(作業内容)
**1)** 目標設定に関する文章に出てくるSMARTの5つの要素を、英語名と括弧内の日本語を添えてすべて挙げてください。
**2)** 目標設定に関する文章を、最後の文の後から書き進めてください。

(元の文章)
目標の設定が適切かどうかも重要なポイントといえます。目標設定の際は、SMARTという枠組みを活用すると効果的です。SMARTとは、Specific(具体的)、Measurable(測定可能)、Assignable(達成可能)、Relevant(経営に関連)、Times(時間的制約)の5つの要素を意味します。

SMARTの要素をすべて満たすことで、社員や組織全体の底上げを期待できる高い目標を設定できるのです。それぞれの要素の意味を解説していきます。

Specific(具体的)

定量的・具体的な目標であることはもちろん、計画から達成までの道筋の具体性が求められます。立てた目標を具体的な計画に落とし込むことが大切です。

Measurable(測定可能)

目標までのプロセスを可視化し、達成できたかどうかを証明できる基準を明確にします。定量的な目標の場合は、目標の数値で達成率を把握できます。他方、状態を表す目標の場合は、目標として達成率を客観的にわかるように示しておくことが必須です。

Assignable(達成可能)

設定した目標は、達成できるものでなければ意味がありません。目標達成までのプロセスをイメージできるような目標を設定することが大切です。

(データ部分)
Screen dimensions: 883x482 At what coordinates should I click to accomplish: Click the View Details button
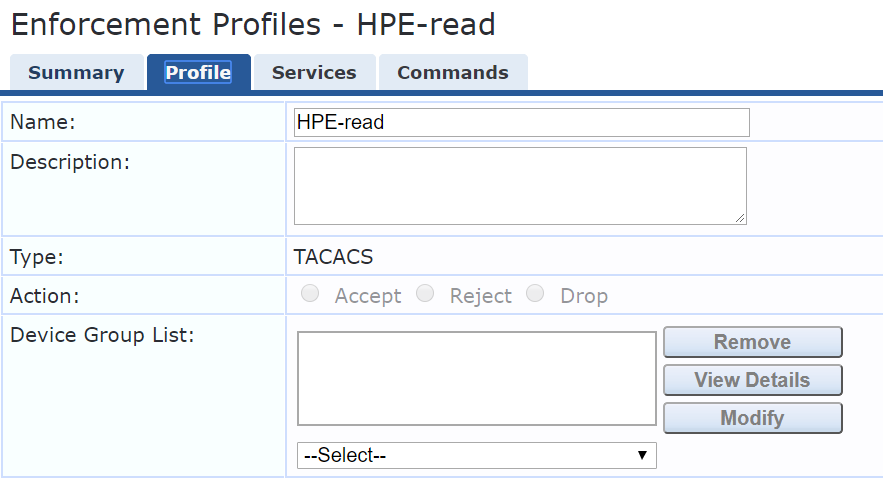(753, 380)
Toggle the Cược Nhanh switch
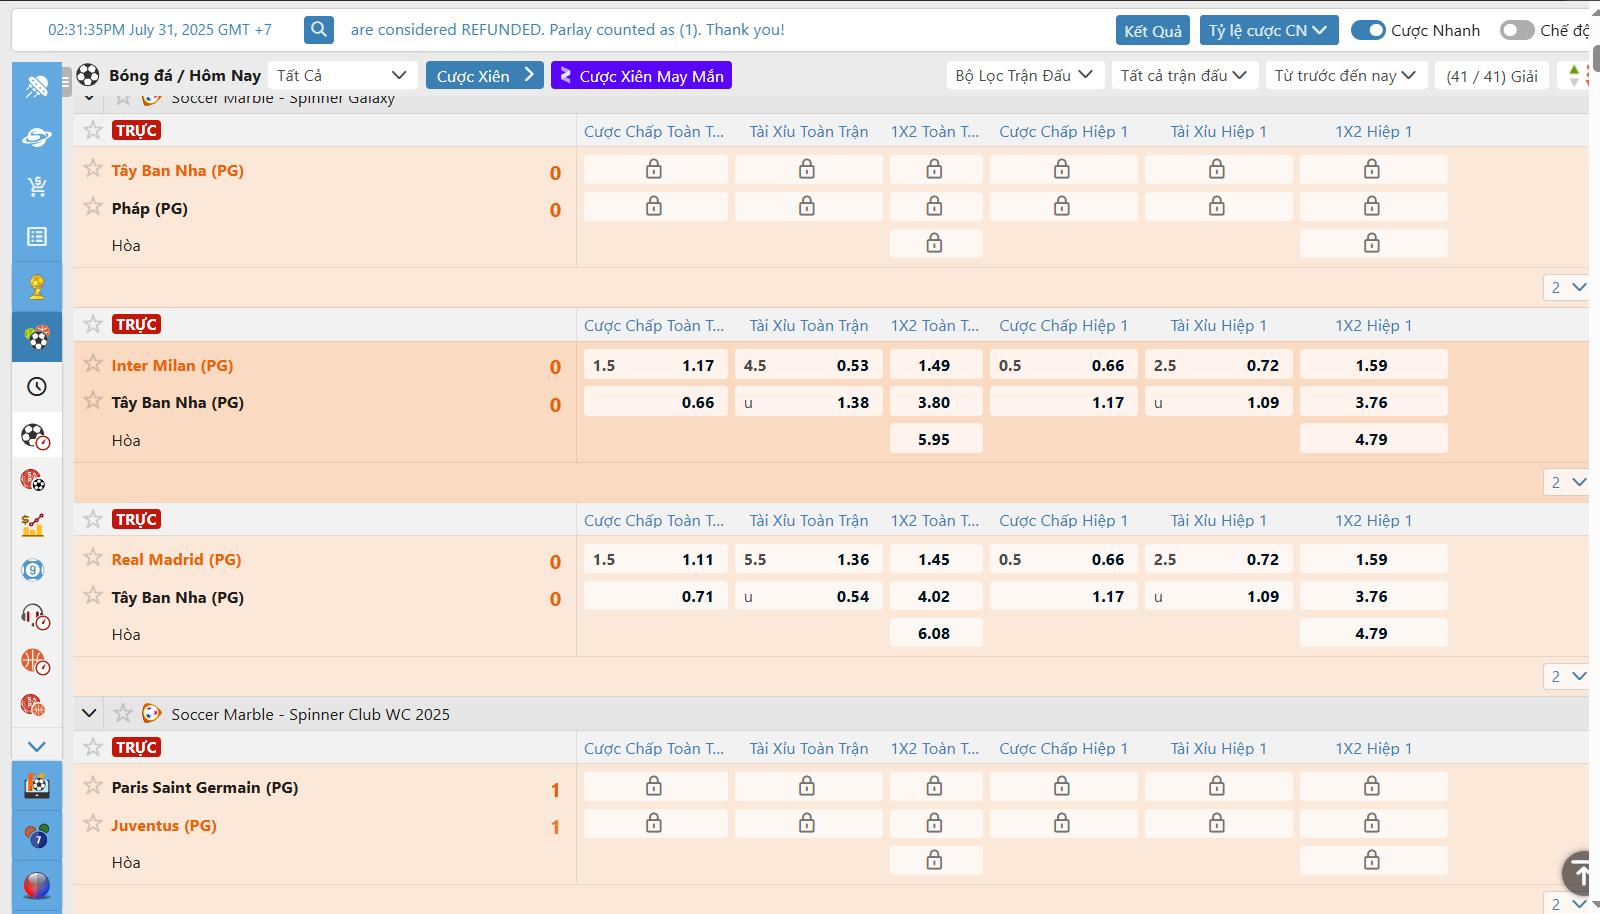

(各作業の回答)
**1)**
- Specific(具体的)
- Measurable(測定可能)
- Assignable(達成可能)
- Relevant(経営に関連)
- Times(時間的制約)

**2)**
例えば毎月の売り上げが100万円の職種で「3ヶ月後に1億円の売上を達成」といった目標を掲げても、達成不可能であることは明白です。逆に、簡単に達成できる目標を設定することも、社員のモチベーションを低下させる原因となるため避けましょう。

Relevant(経営に関連)

経営の目的や理念に関連性のある目標を設定することが必要です。前述したとおり、上位目標から目標を落とし込むという方法により対応できます。個人と企業間の足並みをそろえることが肝要です。

Times(時間的制約)

いつまでに達成させるのかという時間的制約を盛り込むことが必要です。期日を設定することで、目標に向けて業務を遂行できます。

【職種別】人材育成の目標例

適切な目標設定の枠組みを理解したところで、ここから具体的に職別の目標を紹介します。所属する職種において、目標例を参考にして実際に目標を検討してみましょう。

営業の目標例

営業職では、個人とチーム別でそれぞれの目標が設定されていることが一般的で、定量的な目標を設定しやすい職種です。数値を用いて、具体的なチーム目標を設定しましょう。

営業職の目標例は以下のとおりです。

  • チーム全体の売上を前月比30%アップする
  • 〇年〇月までに新規顧客数を50件増やす

目標を達成するためのプロセスについても、具体的な数値目標を設定することが大切です。

人事総務の目標例

人事総務職の場合は、数値での目標設定は難しいことが一般的です。そのため、誰から見ても基準がわかるように客観的な目標を設定する必要があります。

人事総務職の目標例は以下のとおりです。

  • 有給取得率を前年比20%にする
  • 時間外労働時間を前年比10%削減する
  • タイムカードのシステムを新たに導入して給与計算の業務時間を20%削減する。

経理の目標例

経理職の場合も、数値での目標設定をしにくい傾向があります。そのため、客観的にわかる基準を目標に定めることが大切です。

経理職の目標例は以下のとおりです。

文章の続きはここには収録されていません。